Exercise instructions ▸ In the records, from the line with "You are a computer-use agent. The" through the end, swap "computer-use agent" for "GUI agent" and change nothing else. Return only those lines, without the pictures.

Given entries ▸
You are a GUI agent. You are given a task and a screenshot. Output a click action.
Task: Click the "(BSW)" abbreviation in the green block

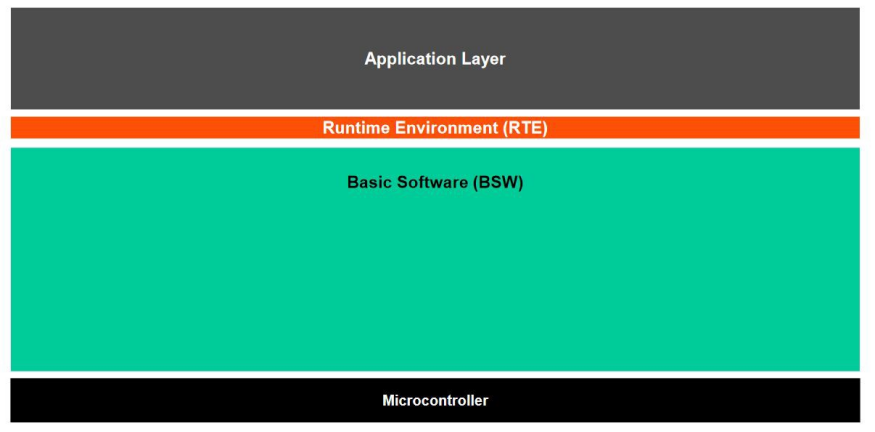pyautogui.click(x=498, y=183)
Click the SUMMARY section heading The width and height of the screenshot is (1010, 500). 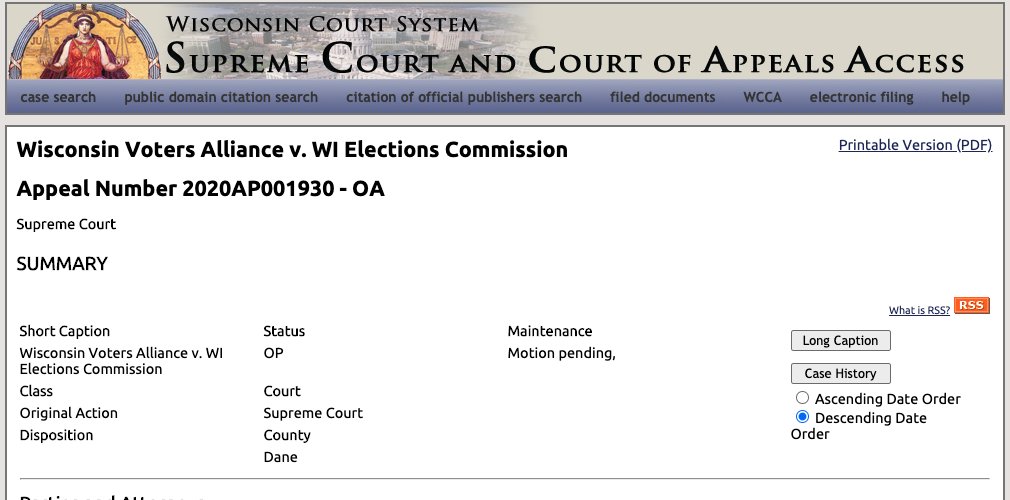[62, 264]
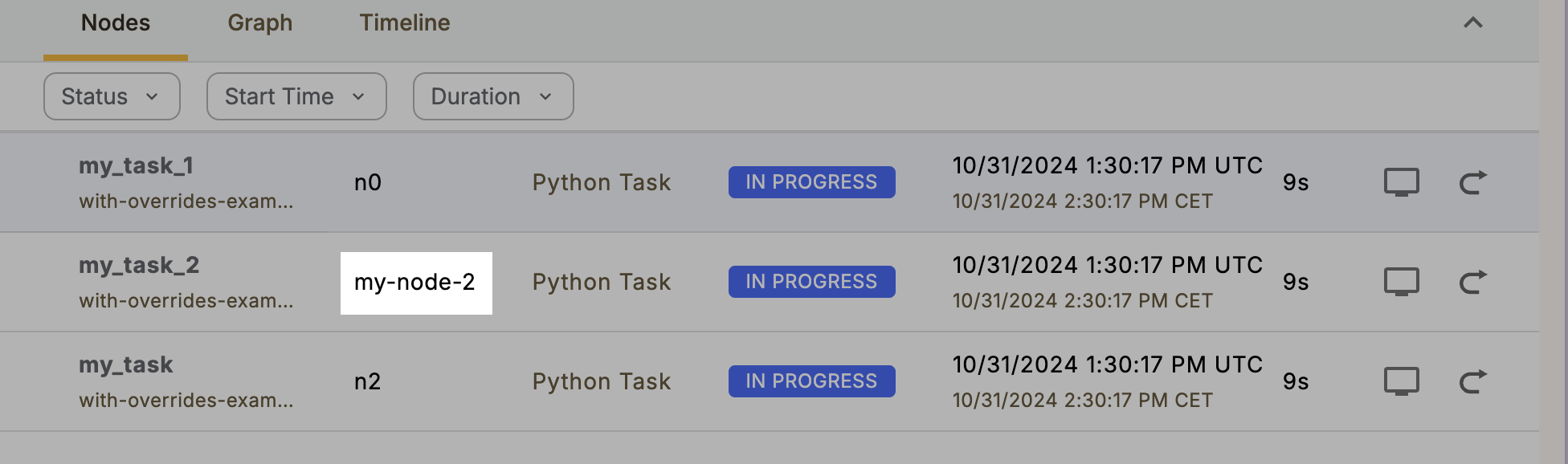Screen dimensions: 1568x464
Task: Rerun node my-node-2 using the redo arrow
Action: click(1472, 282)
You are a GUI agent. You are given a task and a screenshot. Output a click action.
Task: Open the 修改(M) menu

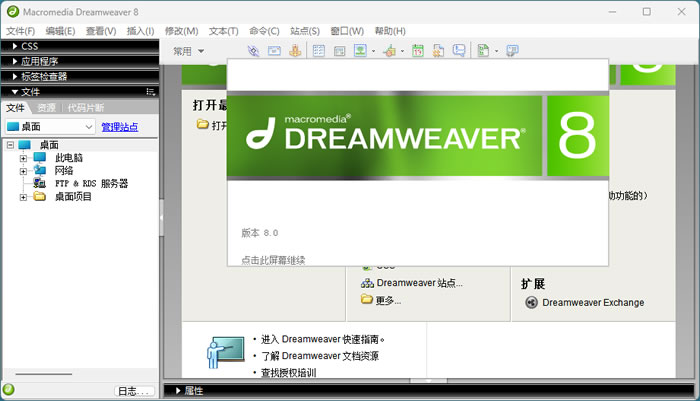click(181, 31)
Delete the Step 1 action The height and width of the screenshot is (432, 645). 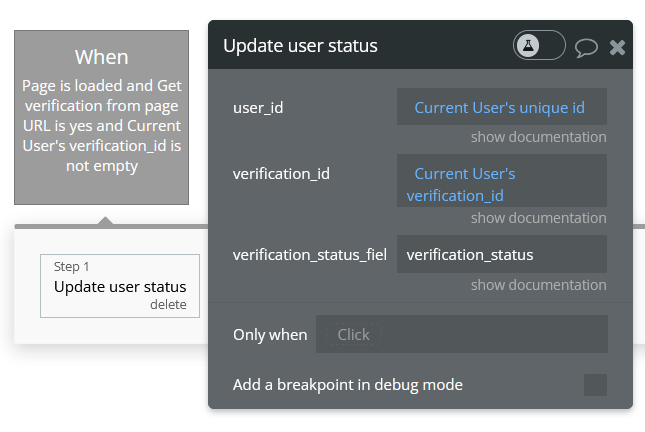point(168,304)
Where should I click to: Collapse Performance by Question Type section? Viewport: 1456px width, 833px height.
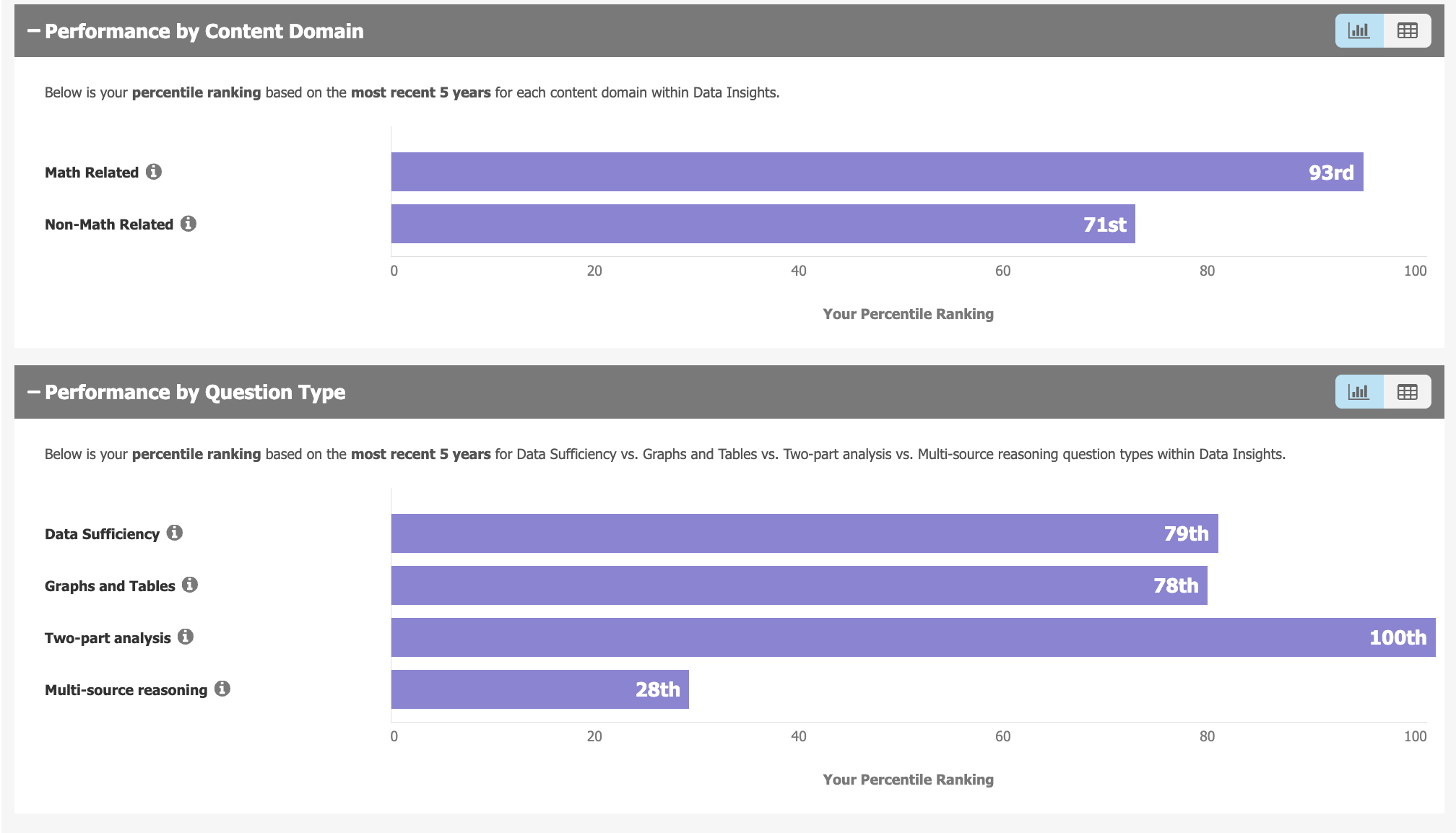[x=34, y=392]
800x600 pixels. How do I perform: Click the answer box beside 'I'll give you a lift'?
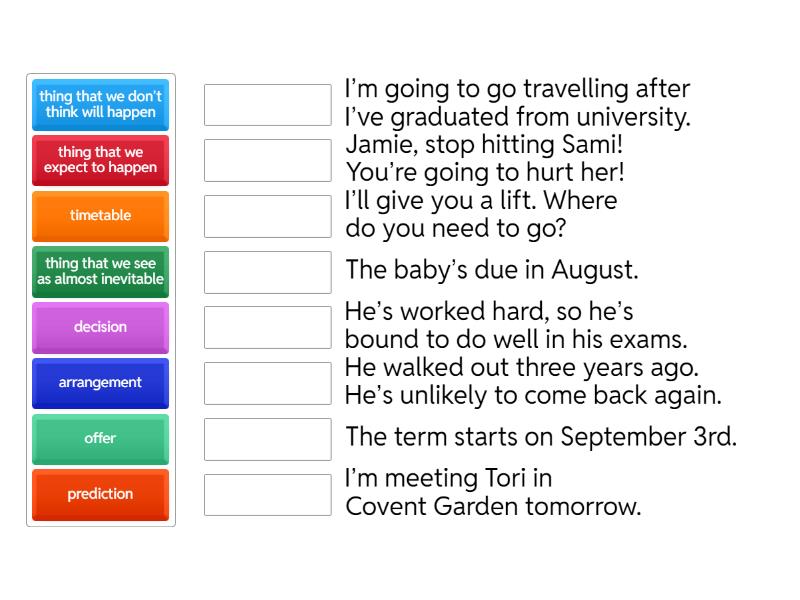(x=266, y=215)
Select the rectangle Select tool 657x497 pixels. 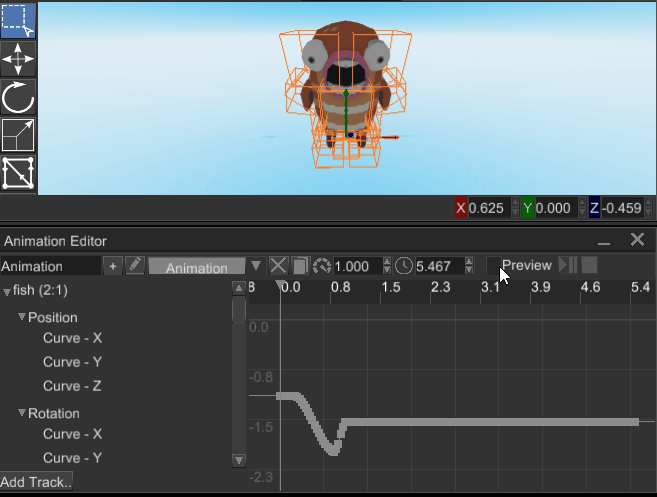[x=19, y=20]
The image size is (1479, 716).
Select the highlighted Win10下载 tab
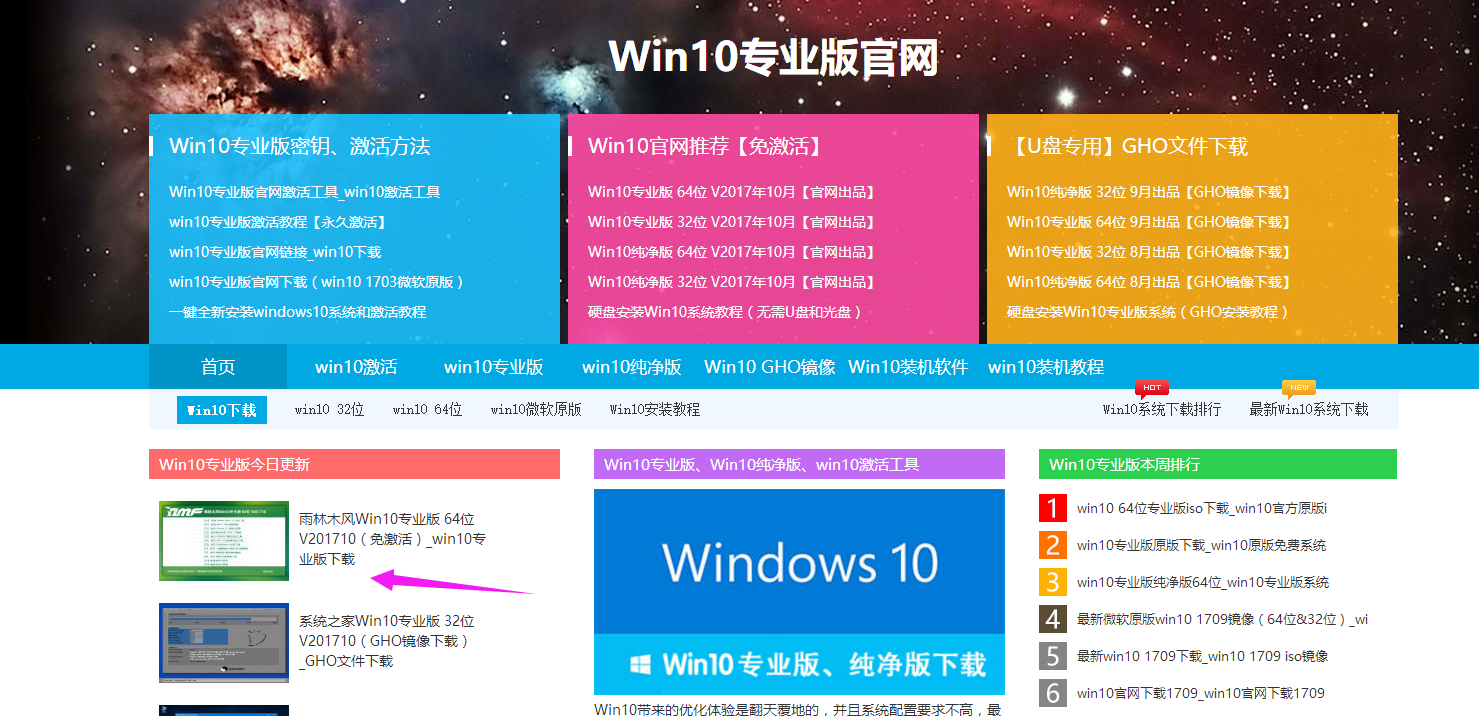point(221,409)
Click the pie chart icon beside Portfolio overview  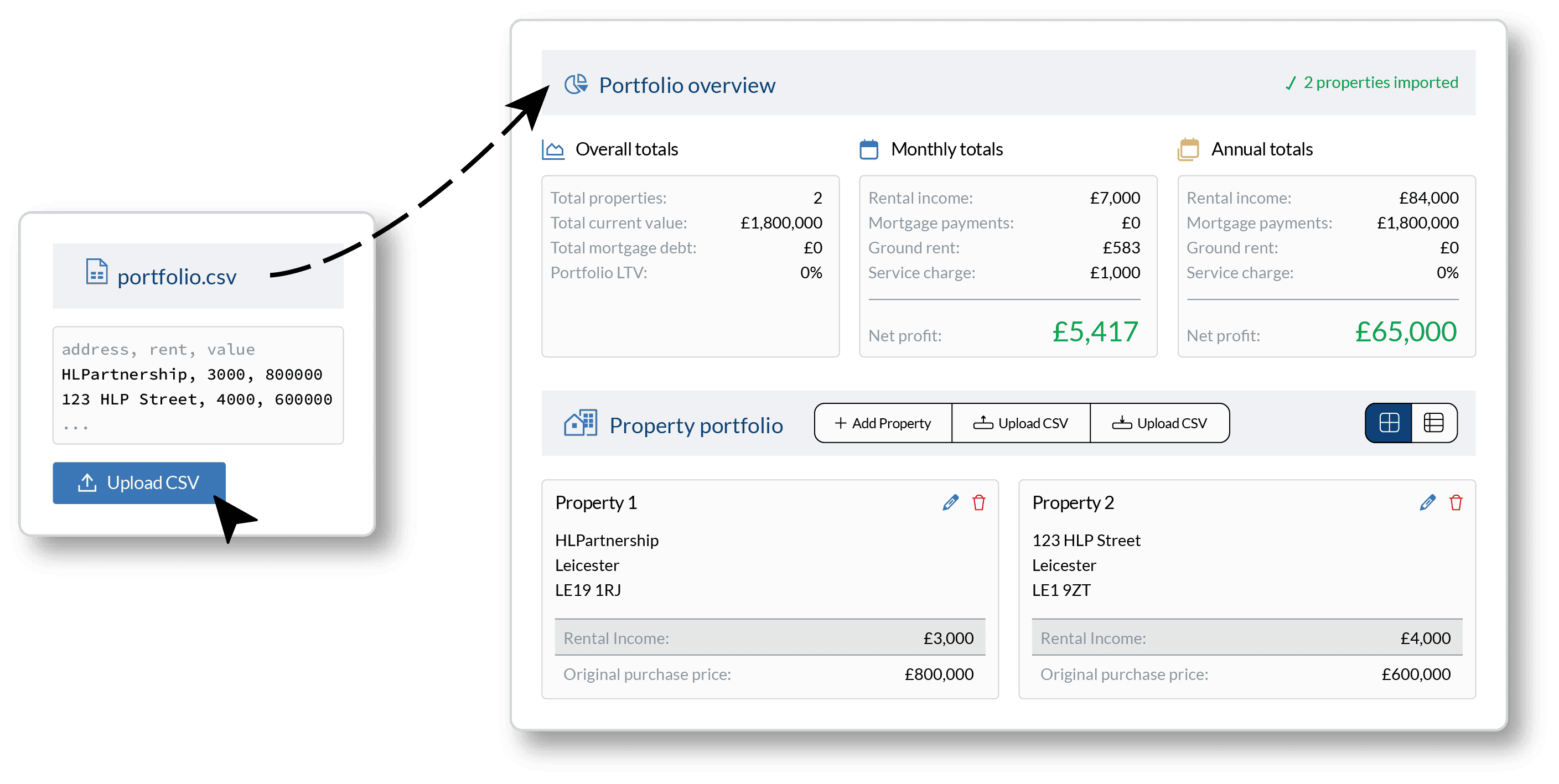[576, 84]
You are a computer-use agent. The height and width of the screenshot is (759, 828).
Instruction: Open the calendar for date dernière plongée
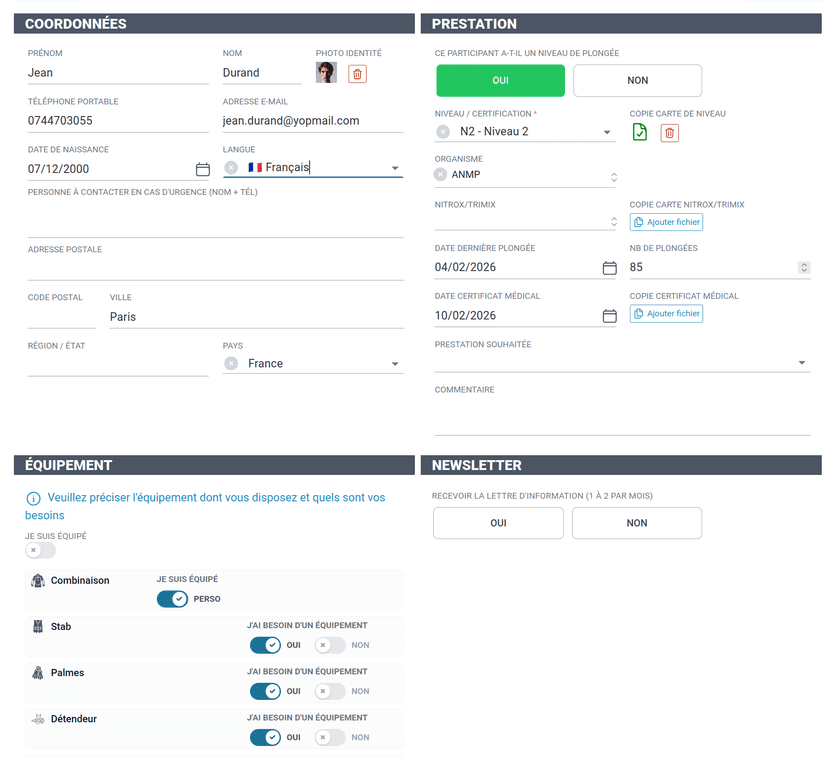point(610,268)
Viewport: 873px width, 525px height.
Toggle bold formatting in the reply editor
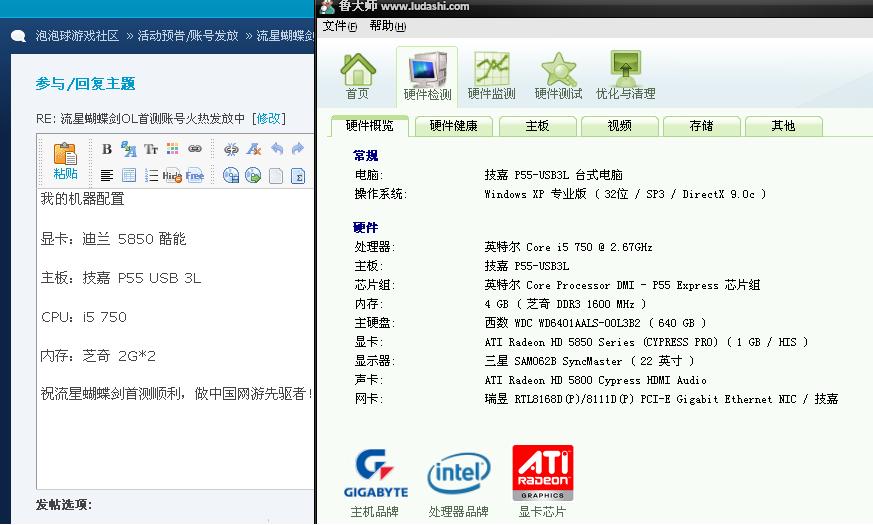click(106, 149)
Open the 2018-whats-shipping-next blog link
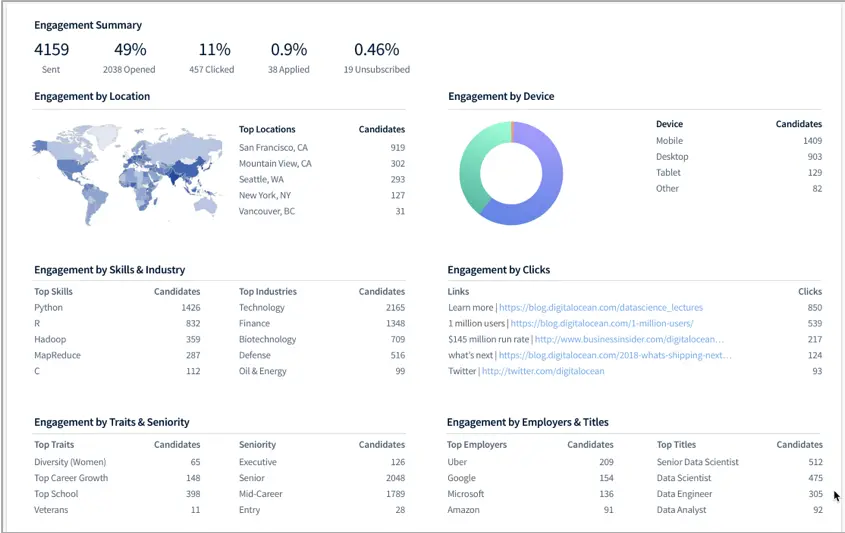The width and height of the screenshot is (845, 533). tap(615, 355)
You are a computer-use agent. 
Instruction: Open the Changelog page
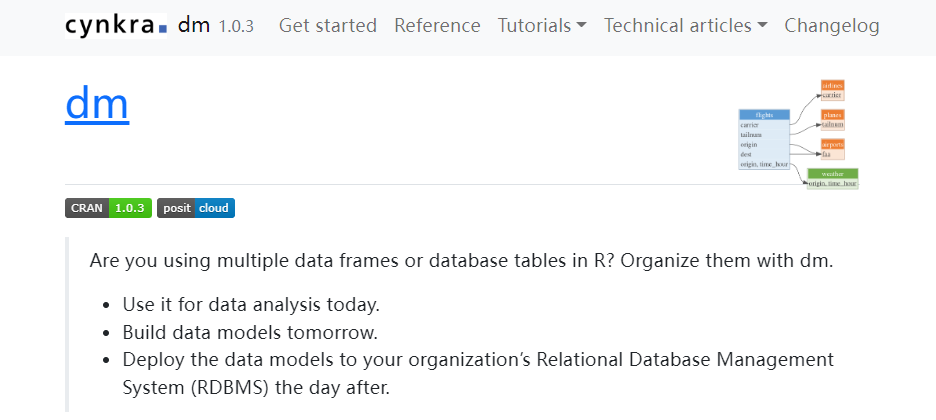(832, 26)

Response to the task ▸
You are a GUI agent. The height and width of the screenshot is (759, 828).
Instruction: Open the calendar for date dernière plongée
point(610,268)
Viewport: 873px width, 525px height.
Toggle bold formatting in the reply editor
click(106, 149)
Open the 2018-whats-shipping-next blog link
The width and height of the screenshot is (845, 533). tap(615, 355)
You are a GUI agent. 
Instruction: Open the Changelog page
(832, 26)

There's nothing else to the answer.